Ya no se sentía tan solo, pese a que el perro lo había dejado en una de las últimas apradas con un poco de civilización.

Un amanecer sintió el resuello profundo de la tierra, sintió una vibración como de un lejano terremoto, un quejido, y una muerte. El que fuera su amigo y compañero de huella, aquel pingazo fiel, también lo abandonaba. Al subir el sol, se empezaron a acercar los buitres; también rondaban en el cielo los caranchos y chimangos. Pensó que la ley de la naturaleza era inquebrantable, y les dejó a su flete para que continúen la cadena ecológica que instintivamente debían cumplir.

De a pie se sintió más fuerte, y por extraño que parezca, más acompañado. Notaba una presencia familiar, querida, que lo seguía a donde fuera. Para dormir ya no tenía ni las matras, que armaba cuando le agarraba sueño desensillando el montado, y lo protegían del frío.

Sintió enfermarse, caérsele los párpados, y vivió como en un sueño sin fronteras espaciales ni temporales. Jugó con sus compañeros del primero inferior, el único año que había ido a la escuela, y entre ellos estaba un niño al que no recordaba, que dijo ser su hijo. Su madre lo llamó para que le ayudara a encerrar las cabras, mientras en su casa la esposa le preparaba mate para cuando llegara. Escuchó una vez más, de labios de su hermano mayor, la historia de su padre, aquel gigante que salió un día a tomar una ginebra con los amigos para no volver. Lo vio, sentado a la mesa de la cocina, fumando cigarritos y bebiendo grapa fuerte. Cuando le habló la primera vez le contestó parcamente, luego fueron entrando en confianza. Se contaron sus problemas, hablaron del campo, de la cosecha, de la producción, de la aftosa, de la vida, de cuchillos, de bebida, de caballos, de cueros, de la muerte, de los hijos.

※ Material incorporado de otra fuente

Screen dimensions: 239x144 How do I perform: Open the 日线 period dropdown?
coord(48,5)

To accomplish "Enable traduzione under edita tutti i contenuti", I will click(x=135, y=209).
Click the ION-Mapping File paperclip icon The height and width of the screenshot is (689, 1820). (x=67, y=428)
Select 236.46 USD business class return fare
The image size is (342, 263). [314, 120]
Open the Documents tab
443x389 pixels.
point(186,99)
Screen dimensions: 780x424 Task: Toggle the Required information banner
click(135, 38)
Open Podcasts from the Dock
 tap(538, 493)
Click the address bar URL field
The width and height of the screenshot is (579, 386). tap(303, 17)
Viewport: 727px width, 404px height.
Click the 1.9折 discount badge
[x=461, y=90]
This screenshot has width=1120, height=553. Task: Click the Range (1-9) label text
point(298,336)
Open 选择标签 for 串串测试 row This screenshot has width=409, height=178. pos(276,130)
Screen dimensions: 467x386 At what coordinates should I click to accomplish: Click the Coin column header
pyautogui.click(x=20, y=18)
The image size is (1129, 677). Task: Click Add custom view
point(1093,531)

Y el sueño siguió, eternamente. Se vio a sí mismo, recostado a la sombra de un ombú en la ardiente siesta. Se vio más flaco y demacrado que nunca, pálido el rostro, desencajadas las mandíbulas. Se preguntó si realmente sería él ese tipo que parecía dormir o más bien estar muerto. Un pajarito comenzó a picotear al hombre que dormía o estaba muerto en la punta de los párpados, luego otro, y luego un montón. Se preguntó si alguna vez había estado vivo. ¿Qué era estar vivo? En cuanto a sentimientos, aún los tenía. No supo definir precisamente si había soñado hasta ese momento, o si ahora estaba soñando. Si había existido como ente, como persona, como perdiz, o como una idea en el pensamiento de alguien.

No fue nada extraño no hallar respuesta, de todas formas, siempre que se dedicaba a pensar en ese tipo de cosas, nunca la hallaba.